> WHAT IS ASKED
Report how many lines of the material below contain the string "computer". Case matters, and the answer should be the number alone.

> EXTRACTED INFORMATION

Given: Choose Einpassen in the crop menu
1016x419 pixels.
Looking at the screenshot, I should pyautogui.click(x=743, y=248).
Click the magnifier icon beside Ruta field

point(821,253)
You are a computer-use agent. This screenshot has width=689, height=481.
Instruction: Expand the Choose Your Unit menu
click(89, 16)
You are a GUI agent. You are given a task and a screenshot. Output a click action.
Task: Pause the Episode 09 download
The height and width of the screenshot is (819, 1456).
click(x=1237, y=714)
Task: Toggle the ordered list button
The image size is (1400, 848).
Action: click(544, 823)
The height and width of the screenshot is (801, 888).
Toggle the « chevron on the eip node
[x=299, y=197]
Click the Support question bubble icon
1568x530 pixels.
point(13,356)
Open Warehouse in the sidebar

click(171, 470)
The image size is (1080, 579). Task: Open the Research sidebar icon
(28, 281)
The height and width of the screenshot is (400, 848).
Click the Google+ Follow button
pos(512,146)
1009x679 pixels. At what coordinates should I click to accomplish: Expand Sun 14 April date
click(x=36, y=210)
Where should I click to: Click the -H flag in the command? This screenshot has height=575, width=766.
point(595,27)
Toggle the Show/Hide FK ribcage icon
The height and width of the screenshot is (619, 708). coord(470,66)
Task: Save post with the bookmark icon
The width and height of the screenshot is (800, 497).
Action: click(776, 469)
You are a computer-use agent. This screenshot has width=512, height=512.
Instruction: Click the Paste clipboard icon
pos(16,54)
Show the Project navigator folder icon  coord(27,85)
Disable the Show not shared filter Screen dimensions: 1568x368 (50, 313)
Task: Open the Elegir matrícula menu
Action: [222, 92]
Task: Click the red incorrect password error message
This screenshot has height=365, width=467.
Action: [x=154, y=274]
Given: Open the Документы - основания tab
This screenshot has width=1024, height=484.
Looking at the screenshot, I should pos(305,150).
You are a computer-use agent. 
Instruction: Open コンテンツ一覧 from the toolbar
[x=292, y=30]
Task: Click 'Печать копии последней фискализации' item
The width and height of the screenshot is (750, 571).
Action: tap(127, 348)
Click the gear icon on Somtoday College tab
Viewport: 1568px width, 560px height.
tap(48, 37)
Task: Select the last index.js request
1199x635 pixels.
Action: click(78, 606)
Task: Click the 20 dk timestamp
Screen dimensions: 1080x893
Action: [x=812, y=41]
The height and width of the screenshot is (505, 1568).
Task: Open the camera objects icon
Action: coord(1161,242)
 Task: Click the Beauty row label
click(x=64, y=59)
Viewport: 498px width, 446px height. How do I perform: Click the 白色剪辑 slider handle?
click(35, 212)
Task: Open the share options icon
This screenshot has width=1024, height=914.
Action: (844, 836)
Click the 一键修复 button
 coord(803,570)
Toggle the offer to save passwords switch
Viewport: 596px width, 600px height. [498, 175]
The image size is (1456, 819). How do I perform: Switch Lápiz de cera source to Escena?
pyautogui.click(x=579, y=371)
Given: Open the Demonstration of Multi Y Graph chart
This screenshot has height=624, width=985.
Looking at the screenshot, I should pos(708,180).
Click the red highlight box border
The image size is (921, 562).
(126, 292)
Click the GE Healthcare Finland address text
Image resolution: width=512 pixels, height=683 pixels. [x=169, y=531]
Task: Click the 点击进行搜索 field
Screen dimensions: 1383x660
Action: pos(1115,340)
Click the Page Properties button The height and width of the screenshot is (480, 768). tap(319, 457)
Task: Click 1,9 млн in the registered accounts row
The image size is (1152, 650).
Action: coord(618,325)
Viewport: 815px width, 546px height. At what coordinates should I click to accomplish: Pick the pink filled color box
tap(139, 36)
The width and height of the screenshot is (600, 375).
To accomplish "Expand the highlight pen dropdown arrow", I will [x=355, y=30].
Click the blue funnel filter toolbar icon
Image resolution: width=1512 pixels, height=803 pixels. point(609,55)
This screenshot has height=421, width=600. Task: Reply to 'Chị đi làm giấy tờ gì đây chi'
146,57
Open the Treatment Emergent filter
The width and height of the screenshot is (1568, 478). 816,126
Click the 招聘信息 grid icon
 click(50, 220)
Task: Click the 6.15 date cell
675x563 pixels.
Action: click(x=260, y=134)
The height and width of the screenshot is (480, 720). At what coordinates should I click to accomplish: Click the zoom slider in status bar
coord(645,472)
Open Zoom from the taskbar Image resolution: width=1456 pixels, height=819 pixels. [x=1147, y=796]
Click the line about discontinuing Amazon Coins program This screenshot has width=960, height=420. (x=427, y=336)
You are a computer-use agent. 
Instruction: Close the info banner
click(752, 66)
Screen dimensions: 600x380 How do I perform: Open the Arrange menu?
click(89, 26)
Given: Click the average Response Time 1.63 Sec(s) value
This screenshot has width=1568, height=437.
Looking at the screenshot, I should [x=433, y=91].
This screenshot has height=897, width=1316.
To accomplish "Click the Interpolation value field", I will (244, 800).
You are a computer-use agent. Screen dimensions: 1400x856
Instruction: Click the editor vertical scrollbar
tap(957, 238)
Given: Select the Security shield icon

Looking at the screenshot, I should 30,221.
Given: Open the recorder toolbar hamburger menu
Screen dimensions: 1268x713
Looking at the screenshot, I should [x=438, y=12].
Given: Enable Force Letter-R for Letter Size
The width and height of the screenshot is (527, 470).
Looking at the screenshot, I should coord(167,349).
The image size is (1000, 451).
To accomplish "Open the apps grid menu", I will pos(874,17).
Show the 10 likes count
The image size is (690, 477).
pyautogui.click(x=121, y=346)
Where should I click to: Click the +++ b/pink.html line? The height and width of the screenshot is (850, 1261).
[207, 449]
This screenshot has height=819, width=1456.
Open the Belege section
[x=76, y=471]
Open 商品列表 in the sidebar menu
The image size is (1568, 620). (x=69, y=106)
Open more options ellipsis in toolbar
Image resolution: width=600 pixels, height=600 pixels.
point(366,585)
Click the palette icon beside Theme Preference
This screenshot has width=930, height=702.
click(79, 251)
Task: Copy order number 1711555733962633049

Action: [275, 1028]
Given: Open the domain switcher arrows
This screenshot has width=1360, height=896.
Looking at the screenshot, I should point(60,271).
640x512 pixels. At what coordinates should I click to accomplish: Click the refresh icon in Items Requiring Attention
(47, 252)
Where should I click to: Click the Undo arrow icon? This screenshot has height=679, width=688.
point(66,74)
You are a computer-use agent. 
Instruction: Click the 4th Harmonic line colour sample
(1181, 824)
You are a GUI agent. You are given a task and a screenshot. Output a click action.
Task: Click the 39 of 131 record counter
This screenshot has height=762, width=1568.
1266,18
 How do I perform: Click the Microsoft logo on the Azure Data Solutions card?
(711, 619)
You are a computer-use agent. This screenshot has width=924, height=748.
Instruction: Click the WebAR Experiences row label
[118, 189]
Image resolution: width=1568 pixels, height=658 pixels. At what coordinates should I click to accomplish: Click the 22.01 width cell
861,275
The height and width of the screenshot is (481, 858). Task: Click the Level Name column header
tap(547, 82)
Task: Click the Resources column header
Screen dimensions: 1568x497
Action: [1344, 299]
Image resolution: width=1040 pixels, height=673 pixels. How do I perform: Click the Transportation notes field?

> EXERCISE RESPONSE
7